Stored items:
================================

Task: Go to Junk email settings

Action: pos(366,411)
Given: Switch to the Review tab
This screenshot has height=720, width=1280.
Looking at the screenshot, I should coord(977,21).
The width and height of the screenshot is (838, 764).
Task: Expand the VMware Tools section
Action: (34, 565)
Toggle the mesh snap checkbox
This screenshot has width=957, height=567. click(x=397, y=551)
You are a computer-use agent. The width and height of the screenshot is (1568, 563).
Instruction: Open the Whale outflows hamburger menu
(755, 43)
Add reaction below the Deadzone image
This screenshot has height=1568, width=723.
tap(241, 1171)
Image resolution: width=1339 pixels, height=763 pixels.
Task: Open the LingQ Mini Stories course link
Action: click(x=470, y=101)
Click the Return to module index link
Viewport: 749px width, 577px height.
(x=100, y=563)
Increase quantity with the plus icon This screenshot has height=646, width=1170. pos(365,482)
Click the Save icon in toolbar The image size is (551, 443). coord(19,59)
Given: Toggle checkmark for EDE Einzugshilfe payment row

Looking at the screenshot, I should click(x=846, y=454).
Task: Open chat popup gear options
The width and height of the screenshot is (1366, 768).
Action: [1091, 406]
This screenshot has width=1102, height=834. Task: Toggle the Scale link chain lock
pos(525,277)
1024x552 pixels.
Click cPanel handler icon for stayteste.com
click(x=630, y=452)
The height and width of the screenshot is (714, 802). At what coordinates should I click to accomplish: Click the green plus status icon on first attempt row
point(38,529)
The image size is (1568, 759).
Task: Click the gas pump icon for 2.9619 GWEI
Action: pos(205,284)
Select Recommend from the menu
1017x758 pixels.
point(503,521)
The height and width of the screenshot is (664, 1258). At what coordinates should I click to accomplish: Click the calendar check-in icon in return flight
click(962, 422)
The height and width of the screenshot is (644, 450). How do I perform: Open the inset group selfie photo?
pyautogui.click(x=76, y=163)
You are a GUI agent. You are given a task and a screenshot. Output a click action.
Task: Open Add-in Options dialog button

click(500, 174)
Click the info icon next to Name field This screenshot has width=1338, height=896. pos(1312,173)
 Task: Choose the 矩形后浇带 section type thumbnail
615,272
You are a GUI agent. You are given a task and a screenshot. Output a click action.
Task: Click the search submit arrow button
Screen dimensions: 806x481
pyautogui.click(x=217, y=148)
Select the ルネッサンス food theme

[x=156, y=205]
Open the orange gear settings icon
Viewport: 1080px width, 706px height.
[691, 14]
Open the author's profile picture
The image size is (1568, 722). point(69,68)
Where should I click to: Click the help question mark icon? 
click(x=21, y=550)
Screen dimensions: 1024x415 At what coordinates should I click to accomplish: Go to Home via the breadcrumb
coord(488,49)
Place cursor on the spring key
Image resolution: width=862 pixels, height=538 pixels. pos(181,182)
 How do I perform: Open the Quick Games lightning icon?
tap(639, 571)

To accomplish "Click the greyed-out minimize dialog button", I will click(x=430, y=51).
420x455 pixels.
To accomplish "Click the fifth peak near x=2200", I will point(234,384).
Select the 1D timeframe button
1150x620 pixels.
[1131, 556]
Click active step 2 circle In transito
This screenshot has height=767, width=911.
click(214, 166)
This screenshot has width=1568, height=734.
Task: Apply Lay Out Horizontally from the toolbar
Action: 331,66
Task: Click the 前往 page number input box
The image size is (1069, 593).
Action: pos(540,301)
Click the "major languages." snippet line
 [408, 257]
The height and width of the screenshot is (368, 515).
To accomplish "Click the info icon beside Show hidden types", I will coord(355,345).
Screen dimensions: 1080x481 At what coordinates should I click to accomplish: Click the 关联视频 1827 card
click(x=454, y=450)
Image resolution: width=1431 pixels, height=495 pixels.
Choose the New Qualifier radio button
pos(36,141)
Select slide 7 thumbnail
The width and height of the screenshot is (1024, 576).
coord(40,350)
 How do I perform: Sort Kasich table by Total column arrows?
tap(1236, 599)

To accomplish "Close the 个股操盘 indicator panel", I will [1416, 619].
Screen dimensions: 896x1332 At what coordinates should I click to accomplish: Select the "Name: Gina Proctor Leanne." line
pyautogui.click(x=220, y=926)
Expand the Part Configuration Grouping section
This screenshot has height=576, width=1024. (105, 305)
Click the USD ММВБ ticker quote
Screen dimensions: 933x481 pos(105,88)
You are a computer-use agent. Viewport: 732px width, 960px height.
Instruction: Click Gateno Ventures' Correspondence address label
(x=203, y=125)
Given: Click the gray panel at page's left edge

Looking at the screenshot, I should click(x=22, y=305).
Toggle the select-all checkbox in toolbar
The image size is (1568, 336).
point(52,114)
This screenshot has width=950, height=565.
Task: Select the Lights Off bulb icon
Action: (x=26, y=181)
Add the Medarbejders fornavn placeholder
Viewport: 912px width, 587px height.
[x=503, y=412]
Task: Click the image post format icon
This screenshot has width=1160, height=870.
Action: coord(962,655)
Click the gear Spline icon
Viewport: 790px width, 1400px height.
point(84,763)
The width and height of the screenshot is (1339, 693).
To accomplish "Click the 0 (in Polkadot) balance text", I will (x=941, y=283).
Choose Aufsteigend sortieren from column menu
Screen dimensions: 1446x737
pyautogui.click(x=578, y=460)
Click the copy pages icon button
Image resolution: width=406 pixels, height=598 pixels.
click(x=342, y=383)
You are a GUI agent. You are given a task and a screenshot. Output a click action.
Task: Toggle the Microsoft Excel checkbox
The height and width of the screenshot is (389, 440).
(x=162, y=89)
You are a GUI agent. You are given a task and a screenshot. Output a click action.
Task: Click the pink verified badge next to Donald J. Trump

================================

→ **TASK PROMPT**: What lines in the entries contain "will"? Report each one by copying it.

→ **RESPONSE BOX**:
To accomplish "Click the greyed-out minimize dialog button", I will click(x=430, y=51).
To accomplish "Click the fifth peak near x=2200", I will point(234,384).
To accomplish "Click the info icon beside Show hidden types", I will coord(355,345).
To accomplish "Close the 个股操盘 indicator panel", I will [1416, 619].
To accomplish "Click the 0 (in Polkadot) balance text", I will (x=941, y=283).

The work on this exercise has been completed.